E a Bolzano che succede? Il contrario. «Non sappiamo più come rispondere alle richieste di appartamenti», dice Carlo Perseghin, presidente provinciale Fiaip, l'osservatorio della federazione degli agenti immobiliari. E qui sta l'anomalia. Anche dopo aver quasi raggiunto Milano nella contesa su chi ha il prezzo medio delle case più alto dell'intero Paese, Bolzano mostra dinamiche di mercato in grado di garantire una tenuta delle quotazioni e delle vendite immune da qualsiasi aggressione esterna, dal caro mutui al carovita. Non mostra cioè, alcuna capacità di riassestamento anche di fronte al divario tra reddito medio e prezzi reali.

Perché accade? «Non si costruisce più, mentre la richiesta accelera in base ai cambiamenti sociali in atto», dice il dirigente Fiaip. Juri Andriollo, assessore al Sociale dice che «anche rispetto a soli due decenni fa, la polverizzazione dei nuclei familiari ha raggiunto livelli metropolitani». Traduzione: aumentano i single, le famiglie di dividono, l'universo anziani ha aspettative di vita molto estese e dunque mantiene la capacità di occupare anche da solo un appartamento.

A fronte di questa moltiplicazione dei destinatari di alloggi, questi ultimi stanno vivendo l'unico decennio in cui non sono stati allargati i confini degli ambiti costruttivi urbani.

La conseguenza è che le agenzie non sanno più come fronteggiare la richiesta e, di contro, le poche case sul mercato possono garantirsi una tenuta delle quotazioni sconosciuta anche a Milano. «Non si trova più un trilocale anche non molto esteso sotto i 300 mila euro», ammette Perseghin.

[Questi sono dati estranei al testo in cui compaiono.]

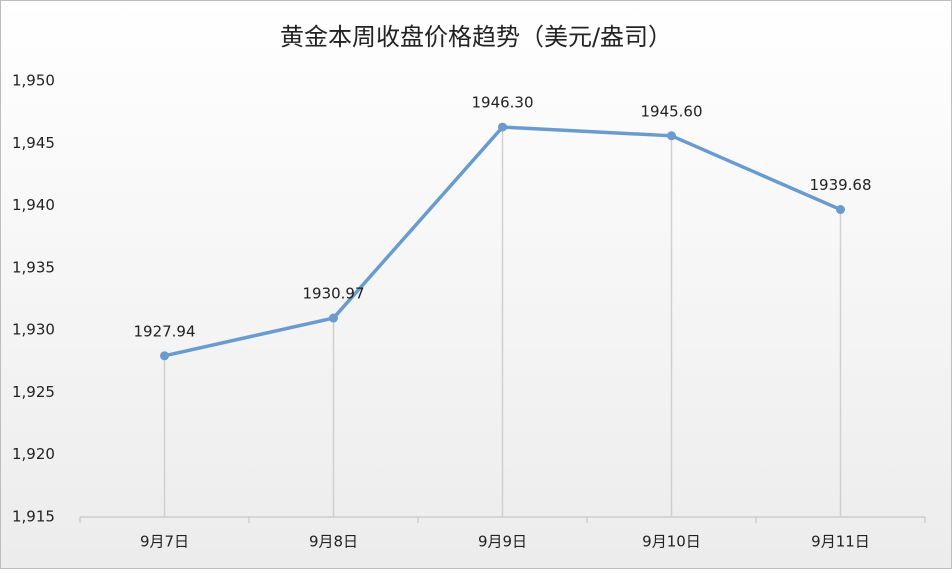  I want to click on y-tick-label: 1,940, so click(34, 205).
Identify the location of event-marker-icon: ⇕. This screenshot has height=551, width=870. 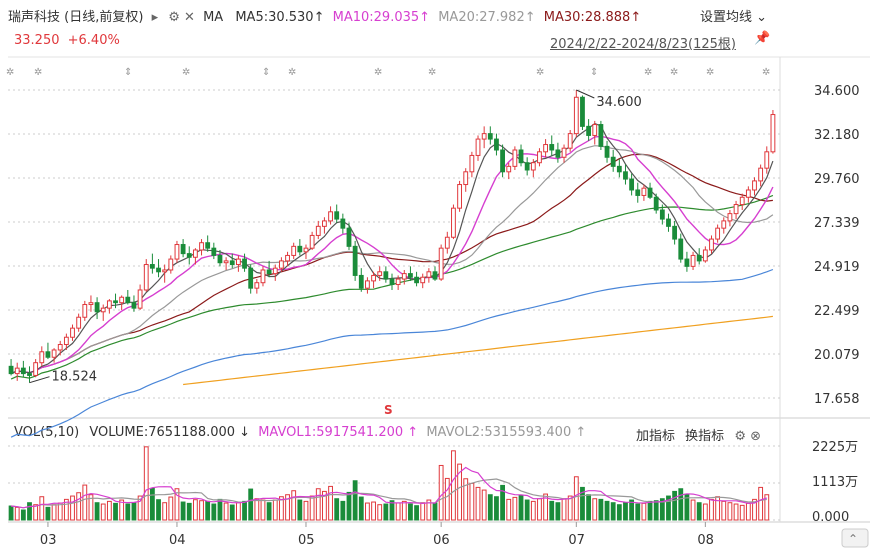
(594, 72).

Così la leggera flessione che si era registrata a inizio anno (1,8% diminuzione nell'usato di classe media in zona non di pregio) ora sembra scomparire dagli scenari immobiliari.

Così che i 5.400 euro al metro anche dell'usato in quartieri residenziali, tengono ed anzi, in alcune circostanze lievitano. Sfiorando i 6 mila. E passando oltre in quel pochissimo nuovo che c'è tra via Weggenstein e sant'Osvaldo e ancora Gries nord. Senza un piano di individuazione di nuove aree - come era accaduto nelle scorse legislature partendo da Firmian, passando per Casanova e arrivando al nuovo rione realizzato in fondo a via Druso - la sensazione è che la dinamiche che pongono Bolzano al vertice del caro casa non freneranno. Ma resta l'anomalia: «Se la richiesta batte l'offerta pur su questi livelli - commentano alla Fiaip - evidentemente il potere d'acquisto diffuso resta considerevole».

Ma, si aggiunge, è anche dovuto al fatto che Bolzano è diventata luogo di investimento anche straniero soprattutto germanico che è in grado, come accade sul Garda, di alterare il bilanciamento tra richiesta locale e offerta. Conclusione: il libero mercato è sempre più irraggiungibile da parte di bolzanino con reddito medio eroso dall'inflazione. «La classe media è schiacciata verso il basso - ammette Andriollo - e senza un grande programma pubblico di edificazione ma mirato non al settore Ipes ma a chi ne è escluso non se ne esce». Bolzano è soffocata dunque dal combinato disposto di assenza di espansione di aree edificabili e dalla lievitazione di un mercato non collegato al reddito di una classe media non più affluente.